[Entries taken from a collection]
****************************************
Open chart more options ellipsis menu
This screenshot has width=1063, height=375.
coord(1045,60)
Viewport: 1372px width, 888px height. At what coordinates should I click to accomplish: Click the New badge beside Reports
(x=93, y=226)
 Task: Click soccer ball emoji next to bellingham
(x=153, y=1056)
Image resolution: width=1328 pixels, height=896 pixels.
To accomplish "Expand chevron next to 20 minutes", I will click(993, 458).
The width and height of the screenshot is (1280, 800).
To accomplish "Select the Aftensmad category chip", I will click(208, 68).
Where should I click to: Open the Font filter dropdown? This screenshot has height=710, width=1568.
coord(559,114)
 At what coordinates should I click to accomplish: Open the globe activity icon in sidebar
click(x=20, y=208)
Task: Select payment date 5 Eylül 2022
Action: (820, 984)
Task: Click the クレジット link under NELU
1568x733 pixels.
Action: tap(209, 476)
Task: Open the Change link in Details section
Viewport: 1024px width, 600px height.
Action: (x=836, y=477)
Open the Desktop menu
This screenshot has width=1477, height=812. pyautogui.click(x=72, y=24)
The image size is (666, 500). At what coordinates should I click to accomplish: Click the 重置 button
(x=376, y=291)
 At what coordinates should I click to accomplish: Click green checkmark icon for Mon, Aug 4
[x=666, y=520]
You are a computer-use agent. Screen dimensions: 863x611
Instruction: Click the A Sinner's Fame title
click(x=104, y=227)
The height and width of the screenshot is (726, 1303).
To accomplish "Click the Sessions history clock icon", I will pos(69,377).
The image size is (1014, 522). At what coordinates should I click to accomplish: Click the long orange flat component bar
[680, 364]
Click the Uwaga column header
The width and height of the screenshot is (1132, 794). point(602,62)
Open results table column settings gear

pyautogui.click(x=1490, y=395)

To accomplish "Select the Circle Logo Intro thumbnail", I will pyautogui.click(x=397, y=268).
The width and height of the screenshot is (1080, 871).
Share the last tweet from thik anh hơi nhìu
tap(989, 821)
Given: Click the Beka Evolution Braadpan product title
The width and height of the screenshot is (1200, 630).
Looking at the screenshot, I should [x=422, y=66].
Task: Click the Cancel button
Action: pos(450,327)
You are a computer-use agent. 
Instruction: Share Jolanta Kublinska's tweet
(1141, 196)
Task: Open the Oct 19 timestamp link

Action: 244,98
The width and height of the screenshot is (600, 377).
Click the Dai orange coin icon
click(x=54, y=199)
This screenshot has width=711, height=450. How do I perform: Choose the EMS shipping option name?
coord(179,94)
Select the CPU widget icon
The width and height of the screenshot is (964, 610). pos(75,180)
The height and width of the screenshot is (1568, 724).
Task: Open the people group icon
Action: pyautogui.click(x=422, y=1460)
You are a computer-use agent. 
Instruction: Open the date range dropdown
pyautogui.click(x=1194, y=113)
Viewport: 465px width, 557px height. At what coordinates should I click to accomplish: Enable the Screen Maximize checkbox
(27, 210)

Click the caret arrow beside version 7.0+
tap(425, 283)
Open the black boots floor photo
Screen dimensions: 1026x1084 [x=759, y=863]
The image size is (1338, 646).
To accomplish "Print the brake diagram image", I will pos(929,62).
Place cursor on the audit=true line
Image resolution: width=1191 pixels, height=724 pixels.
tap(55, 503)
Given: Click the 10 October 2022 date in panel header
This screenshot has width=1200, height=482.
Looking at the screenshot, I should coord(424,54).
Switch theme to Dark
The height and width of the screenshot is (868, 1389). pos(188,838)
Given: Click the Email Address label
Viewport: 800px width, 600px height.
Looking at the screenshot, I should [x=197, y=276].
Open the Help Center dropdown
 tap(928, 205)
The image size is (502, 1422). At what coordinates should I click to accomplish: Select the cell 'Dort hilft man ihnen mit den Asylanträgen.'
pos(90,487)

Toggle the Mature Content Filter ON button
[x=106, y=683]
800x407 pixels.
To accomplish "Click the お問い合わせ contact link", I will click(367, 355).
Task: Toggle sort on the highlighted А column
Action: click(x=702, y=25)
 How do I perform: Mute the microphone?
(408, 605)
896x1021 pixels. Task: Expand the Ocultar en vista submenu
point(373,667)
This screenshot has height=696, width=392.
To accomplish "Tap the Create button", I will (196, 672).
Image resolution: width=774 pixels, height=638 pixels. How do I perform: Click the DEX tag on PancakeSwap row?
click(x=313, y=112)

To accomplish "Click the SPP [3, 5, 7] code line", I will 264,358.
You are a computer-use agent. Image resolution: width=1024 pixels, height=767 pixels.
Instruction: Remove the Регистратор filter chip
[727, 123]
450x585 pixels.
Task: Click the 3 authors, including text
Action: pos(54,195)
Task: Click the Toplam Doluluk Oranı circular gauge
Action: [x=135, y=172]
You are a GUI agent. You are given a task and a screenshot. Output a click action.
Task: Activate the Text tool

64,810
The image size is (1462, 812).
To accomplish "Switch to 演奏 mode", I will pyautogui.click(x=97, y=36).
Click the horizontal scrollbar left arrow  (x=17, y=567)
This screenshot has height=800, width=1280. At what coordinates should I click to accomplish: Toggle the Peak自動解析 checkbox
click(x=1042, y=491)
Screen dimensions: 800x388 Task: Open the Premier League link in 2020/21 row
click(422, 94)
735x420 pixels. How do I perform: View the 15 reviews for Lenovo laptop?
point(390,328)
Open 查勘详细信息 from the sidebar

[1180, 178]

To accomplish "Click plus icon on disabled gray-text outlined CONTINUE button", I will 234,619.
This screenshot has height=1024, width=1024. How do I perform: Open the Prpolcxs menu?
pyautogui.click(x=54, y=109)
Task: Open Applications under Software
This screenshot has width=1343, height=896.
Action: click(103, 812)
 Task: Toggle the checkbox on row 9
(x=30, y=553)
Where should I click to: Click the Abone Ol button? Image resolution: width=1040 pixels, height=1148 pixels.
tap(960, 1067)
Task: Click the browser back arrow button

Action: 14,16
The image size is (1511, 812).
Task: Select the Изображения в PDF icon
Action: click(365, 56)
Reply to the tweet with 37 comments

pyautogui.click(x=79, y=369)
****************************************
EXERCISE PROMPT => In this exercise, repeat the entries above verbatim.

TASK ANSWER =>
Open chart more options ellipsis menu
This screenshot has width=1063, height=375.
coord(1045,60)
Viewport: 1372px width, 888px height. At what coordinates should I click to accomplish: Click the New badge beside Reports
(x=93, y=226)
 Task: Click soccer ball emoji next to bellingham
(x=153, y=1056)
Image resolution: width=1328 pixels, height=896 pixels.
To accomplish "Expand chevron next to 20 minutes", I will click(993, 458).
The width and height of the screenshot is (1280, 800).
To accomplish "Select the Aftensmad category chip", I will click(208, 68).
Where should I click to: Open the Font filter dropdown? This screenshot has height=710, width=1568.
coord(559,114)
 At what coordinates should I click to accomplish: Open the globe activity icon in sidebar
click(x=20, y=208)
Task: Select payment date 5 Eylül 2022
Action: (820, 984)
Task: Click the クレジット link under NELU
1568x733 pixels.
Action: tap(209, 476)
Task: Open the Change link in Details section
Viewport: 1024px width, 600px height.
Action: (x=836, y=477)
Open the Desktop menu
This screenshot has width=1477, height=812. pyautogui.click(x=72, y=24)
The image size is (666, 500). At what coordinates should I click to accomplish: Click the 重置 button
(x=376, y=291)
 At what coordinates should I click to accomplish: Click green checkmark icon for Mon, Aug 4
[x=666, y=520]
You are a computer-use agent. Screen dimensions: 863x611
Instruction: Click the A Sinner's Fame title
click(x=104, y=227)
The height and width of the screenshot is (726, 1303).
To accomplish "Click the Sessions history clock icon", I will pos(69,377).
The image size is (1014, 522). At what coordinates should I click to accomplish: Click the long orange flat component bar
[680, 364]
Click the Uwaga column header
The width and height of the screenshot is (1132, 794). point(602,62)
Open results table column settings gear

pyautogui.click(x=1490, y=395)

To accomplish "Select the Circle Logo Intro thumbnail", I will pyautogui.click(x=397, y=268).
The width and height of the screenshot is (1080, 871).
Share the last tweet from thik anh hơi nhìu
tap(989, 821)
Given: Click the Beka Evolution Braadpan product title
The width and height of the screenshot is (1200, 630).
Looking at the screenshot, I should [x=422, y=66].
Task: Click the Cancel button
Action: pos(450,327)
You are a computer-use agent. 
Instruction: Share Jolanta Kublinska's tweet
(1141, 196)
Task: Open the Oct 19 timestamp link

Action: 244,98
The width and height of the screenshot is (600, 377).
Click the Dai orange coin icon
click(x=54, y=199)
This screenshot has width=711, height=450. How do I perform: Choose the EMS shipping option name?
coord(179,94)
Select the CPU widget icon
The width and height of the screenshot is (964, 610). pos(75,180)
The height and width of the screenshot is (1568, 724).
Task: Open the people group icon
Action: pyautogui.click(x=422, y=1460)
You are a computer-use agent. 
Instruction: Open the date range dropdown
pyautogui.click(x=1194, y=113)
Viewport: 465px width, 557px height. At what coordinates should I click to accomplish: Enable the Screen Maximize checkbox
(27, 210)

Click the caret arrow beside version 7.0+
tap(425, 283)
Open the black boots floor photo
Screen dimensions: 1026x1084 [x=759, y=863]
The image size is (1338, 646).
To accomplish "Print the brake diagram image", I will pos(929,62).
Place cursor on the audit=true line
Image resolution: width=1191 pixels, height=724 pixels.
tap(55, 503)
Given: Click the 10 October 2022 date in panel header
This screenshot has width=1200, height=482.
Looking at the screenshot, I should coord(424,54).
Switch theme to Dark
The height and width of the screenshot is (868, 1389). pos(188,838)
Given: Click the Email Address label
Viewport: 800px width, 600px height.
Looking at the screenshot, I should [x=197, y=276].
Open the Help Center dropdown
 tap(928, 205)
The image size is (502, 1422). At what coordinates should I click to accomplish: Select the cell 'Dort hilft man ihnen mit den Asylanträgen.'
pos(90,487)

Toggle the Mature Content Filter ON button
[x=106, y=683]
800x407 pixels.
To accomplish "Click the お問い合わせ contact link", I will click(367, 355).
Task: Toggle sort on the highlighted А column
Action: click(x=702, y=25)
 How do I perform: Mute the microphone?
(408, 605)
896x1021 pixels. Task: Expand the Ocultar en vista submenu
point(373,667)
This screenshot has height=696, width=392.
To accomplish "Tap the Create button", I will (196, 672).
Image resolution: width=774 pixels, height=638 pixels. How do I perform: Click the DEX tag on PancakeSwap row?
click(x=313, y=112)

To accomplish "Click the SPP [3, 5, 7] code line", I will 264,358.
You are a computer-use agent. Image resolution: width=1024 pixels, height=767 pixels.
Instruction: Remove the Регистратор filter chip
[727, 123]
450x585 pixels.
Task: Click the 3 authors, including text
Action: pos(54,195)
Task: Click the Toplam Doluluk Oranı circular gauge
Action: [x=135, y=172]
You are a GUI agent. You are given a task and a screenshot. Output a click action.
Task: Activate the Text tool

64,810
The image size is (1462, 812).
To accomplish "Switch to 演奏 mode", I will pyautogui.click(x=97, y=36).
Click the horizontal scrollbar left arrow  (x=17, y=567)
This screenshot has height=800, width=1280. At what coordinates should I click to accomplish: Toggle the Peak自動解析 checkbox
click(x=1042, y=491)
Screen dimensions: 800x388 Task: Open the Premier League link in 2020/21 row
click(422, 94)
735x420 pixels. How do I perform: View the 15 reviews for Lenovo laptop?
point(390,328)
Open 查勘详细信息 from the sidebar

[1180, 178]

To accomplish "Click plus icon on disabled gray-text outlined CONTINUE button", I will 234,619.
This screenshot has height=1024, width=1024. How do I perform: Open the Prpolcxs menu?
pyautogui.click(x=54, y=109)
Task: Open Applications under Software
This screenshot has width=1343, height=896.
Action: click(103, 812)
 Task: Toggle the checkbox on row 9
(x=30, y=553)
Where should I click to: Click the Abone Ol button? Image resolution: width=1040 pixels, height=1148 pixels.
tap(960, 1067)
Task: Click the browser back arrow button

Action: 14,16
The image size is (1511, 812).
Task: Select the Изображения в PDF icon
Action: click(365, 56)
Reply to the tweet with 37 comments

pyautogui.click(x=79, y=369)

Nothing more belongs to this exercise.